Thursday, November 15, 2007

weather, hearing, and crankiness as a thesis

One of these days I'm going to do a teacher research project that shows the correlation between crazy weather and hearing challenges which I believe results in cranky teachers at least 95% of the time. Up til now I only have observations. As we are learning in third grade science, research questions come out of observations. I believe I have some real science ahead.

Today in reading workshop (though there was evidence much earlier in the day) everything I said seemed to be lip synced as there was no action taken after any of my polite requests or comments. In fact, as I continued, my comments got less polite. "Please, find a good learning spot," "Please, don't trade books," "Please, stay in your seat," "Can you use a soft voice to conference?" "You must be reading or writing about reading; that doesn't look like either," "Don't bother her," "What are you doing?" I had a literature group with me and the students who were independently reading and know after 13 weeks of school that "reading is thinking" and that it is to be done quietly, among other things, heeded none of my requests. I finally raised my voice to one boy. I don't reach that decibel level too often . You think that might have brought some collateral results; but no, everyone kept right on keepin' on. It really made me cranky.
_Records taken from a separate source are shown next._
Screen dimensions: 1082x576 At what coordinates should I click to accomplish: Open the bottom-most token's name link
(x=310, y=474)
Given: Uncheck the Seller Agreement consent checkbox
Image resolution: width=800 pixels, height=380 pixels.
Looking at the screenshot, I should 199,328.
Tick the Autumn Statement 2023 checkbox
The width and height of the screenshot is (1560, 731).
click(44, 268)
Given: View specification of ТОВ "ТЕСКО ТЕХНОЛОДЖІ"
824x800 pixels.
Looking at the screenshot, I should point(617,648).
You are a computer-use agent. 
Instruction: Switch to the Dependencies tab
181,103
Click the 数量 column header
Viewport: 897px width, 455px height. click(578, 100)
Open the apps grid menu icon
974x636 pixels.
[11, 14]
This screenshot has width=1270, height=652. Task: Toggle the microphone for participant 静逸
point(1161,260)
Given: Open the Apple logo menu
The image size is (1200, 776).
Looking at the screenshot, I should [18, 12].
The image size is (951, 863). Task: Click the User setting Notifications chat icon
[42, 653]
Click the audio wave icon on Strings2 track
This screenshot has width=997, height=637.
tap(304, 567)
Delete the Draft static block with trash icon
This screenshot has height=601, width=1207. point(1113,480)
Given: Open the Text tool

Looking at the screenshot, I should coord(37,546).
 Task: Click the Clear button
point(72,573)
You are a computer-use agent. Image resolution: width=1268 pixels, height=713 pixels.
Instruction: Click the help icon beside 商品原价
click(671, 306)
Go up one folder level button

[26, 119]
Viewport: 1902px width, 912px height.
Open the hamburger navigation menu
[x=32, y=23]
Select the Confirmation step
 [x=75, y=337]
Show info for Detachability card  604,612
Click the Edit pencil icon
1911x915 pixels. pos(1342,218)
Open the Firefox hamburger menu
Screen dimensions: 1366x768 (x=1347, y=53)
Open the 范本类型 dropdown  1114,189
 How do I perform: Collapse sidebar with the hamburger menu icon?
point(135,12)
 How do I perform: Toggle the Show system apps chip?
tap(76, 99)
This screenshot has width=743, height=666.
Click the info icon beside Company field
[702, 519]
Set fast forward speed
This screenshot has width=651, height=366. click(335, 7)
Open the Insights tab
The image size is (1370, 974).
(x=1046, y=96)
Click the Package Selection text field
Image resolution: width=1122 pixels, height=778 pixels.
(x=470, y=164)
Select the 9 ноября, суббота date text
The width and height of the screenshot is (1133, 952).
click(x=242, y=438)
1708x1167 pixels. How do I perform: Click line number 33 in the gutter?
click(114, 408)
At the end of the workshop, I gathered everyone to the front, praised some students who had commented brilliantly about the cover from "The Green Book" and then pulled up the list of "Guidelines for Reading Workshop" the class had authored earlier in the year. This made the students a little cranky. After all they knew this stuff already. Having the chart and seeing the response to it, students looking sheepishly but, generally positive, reminded me that maybe little guys needed repeat lessons once in awhile. Maybe the expectations for independent work weren't part of the focus enough when we introduced our new novels today. I still think it was weather but, maybe there are just days we (teachers, too) need a little reminding about expectations.